Então como foi que a ironia, a irreverência e a rebeldia se tornaram debilitantes, em vez de libertadoras, na cultura sobre a qual a vanguarda de hoje tenta escrever? Uma pista pode ser encontrada no fato de que a ironia ainda está aí, maior do que nunca, depois de trinta anos como modo dominante de expressão dos artistas antenados. Não é um recurso retórico que envelheça bem.
Traduzi um texto de David Foster Wallace sobre o uso da ironia pela televisão e as dificuldades que isso impõe à ficção contemporânea, que teve um pequeno trecho (não idêntico a esse acima, embora haja uma interseção) publicado no número 6 da revista “Serrote”, que acaba de sair. [Atualizado em 27/11: o ensaio integral, E unibus pluram, foi publicado na coletânea “A supposedly fun thing I’ll never do again”, que não foi lançada no Brasil.]
4 Comentários
Trata-se do ensaio “E Unibus Pluram: Television and U.S. Fiction”?
Sim, Leandro. Não na íntegra, mas um naco – recorte autorizado, naturalmente.
A supposedly fun thing I’ll never do again”
======
#### PEDIDO ESCRITO 1:
Pode transcrever sem nenhuma alteração as entradas da linha que contém "Given: Open Lorena's profile picture" até o fim das entradas, incluindo as duas pontas?
O trecho e as entradas não têm nenhuma relação entre si.

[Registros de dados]
======
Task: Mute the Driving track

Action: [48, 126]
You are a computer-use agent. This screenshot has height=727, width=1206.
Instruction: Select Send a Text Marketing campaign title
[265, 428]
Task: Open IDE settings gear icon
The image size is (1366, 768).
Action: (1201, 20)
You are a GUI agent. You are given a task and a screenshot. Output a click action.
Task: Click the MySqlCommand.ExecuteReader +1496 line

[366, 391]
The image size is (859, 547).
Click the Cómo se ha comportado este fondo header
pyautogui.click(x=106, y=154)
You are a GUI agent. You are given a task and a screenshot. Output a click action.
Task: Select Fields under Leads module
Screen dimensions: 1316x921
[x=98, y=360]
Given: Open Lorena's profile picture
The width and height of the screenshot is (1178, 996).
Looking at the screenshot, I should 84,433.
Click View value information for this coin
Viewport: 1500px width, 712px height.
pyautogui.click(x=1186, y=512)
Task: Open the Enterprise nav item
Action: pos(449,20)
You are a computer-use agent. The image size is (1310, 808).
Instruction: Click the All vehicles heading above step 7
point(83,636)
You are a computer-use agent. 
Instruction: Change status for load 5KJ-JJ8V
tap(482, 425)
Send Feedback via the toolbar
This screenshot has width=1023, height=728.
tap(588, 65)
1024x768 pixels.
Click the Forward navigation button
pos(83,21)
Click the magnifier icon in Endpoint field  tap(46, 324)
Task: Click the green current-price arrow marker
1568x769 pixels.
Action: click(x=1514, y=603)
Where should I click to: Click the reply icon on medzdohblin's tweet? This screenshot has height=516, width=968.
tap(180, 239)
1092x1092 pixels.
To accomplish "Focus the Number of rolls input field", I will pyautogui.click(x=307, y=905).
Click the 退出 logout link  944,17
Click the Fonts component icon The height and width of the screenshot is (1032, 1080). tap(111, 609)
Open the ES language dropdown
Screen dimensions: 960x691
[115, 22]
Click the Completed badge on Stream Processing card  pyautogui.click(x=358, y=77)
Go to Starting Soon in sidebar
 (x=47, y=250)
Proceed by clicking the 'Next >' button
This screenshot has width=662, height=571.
======
#### PEDIDO ESCRITO 2:
Pode retomar o trecho sobre a ironia na televisão e na ficção e continuá-lo a partir do ponto em que ele para?

#### RESPOSTA DO EXERCÍCIO 1:
Given: Open Lorena's profile picture
The width and height of the screenshot is (1178, 996).
Looking at the screenshot, I should 84,433.
Click View value information for this coin
Viewport: 1500px width, 712px height.
pyautogui.click(x=1186, y=512)
Task: Open the Enterprise nav item
Action: pos(449,20)
You are a computer-use agent. The image size is (1310, 808).
Instruction: Click the All vehicles heading above step 7
point(83,636)
You are a computer-use agent. 
Instruction: Change status for load 5KJ-JJ8V
tap(482, 425)
Send Feedback via the toolbar
This screenshot has width=1023, height=728.
tap(588, 65)
1024x768 pixels.
Click the Forward navigation button
pos(83,21)
Click the magnifier icon in Endpoint field  tap(46, 324)
Task: Click the green current-price arrow marker
1568x769 pixels.
Action: click(x=1514, y=603)
Where should I click to: Click the reply icon on medzdohblin's tweet? This screenshot has height=516, width=968.
tap(180, 239)
1092x1092 pixels.
To accomplish "Focus the Number of rolls input field", I will pyautogui.click(x=307, y=905).
Click the 退出 logout link  944,17
Click the Fonts component icon The height and width of the screenshot is (1032, 1080). tap(111, 609)
Open the ES language dropdown
Screen dimensions: 960x691
[115, 22]
Click the Completed badge on Stream Processing card  pyautogui.click(x=358, y=77)
Go to Starting Soon in sidebar
 (x=47, y=250)
Proceed by clicking the 'Next >' button
This screenshot has width=662, height=571.

#### RESPOSTA DO EXERCÍCIO 2:
É isso… enquanto a Tv brinca de ficção, a ficção mata aqui fora.É hora da Verdade nua e crua, ou Brasil não será a Nação Esperança para as Nações. E a Verdade só vem acompanhada da humildade.
Parece paradoxo, mas a humildade precisa da “ironia”. Quer fato mais irônico que um Rei nascer numa Manjedoura? Quer fato mais irônico que Um Rei Salvador morrer calado se entregando a um beijo do amigo(?)? Mas tem que ser uma ironia com humildade de verdade, senão entra soberba e todo soberbo é exposto. Brasil está sendo confrontado com a Soberba. E veremos muita soberba exposta. É a hora e a vez dos humildes. Deus abate soberbo e exalta os humildes. Isso é fato.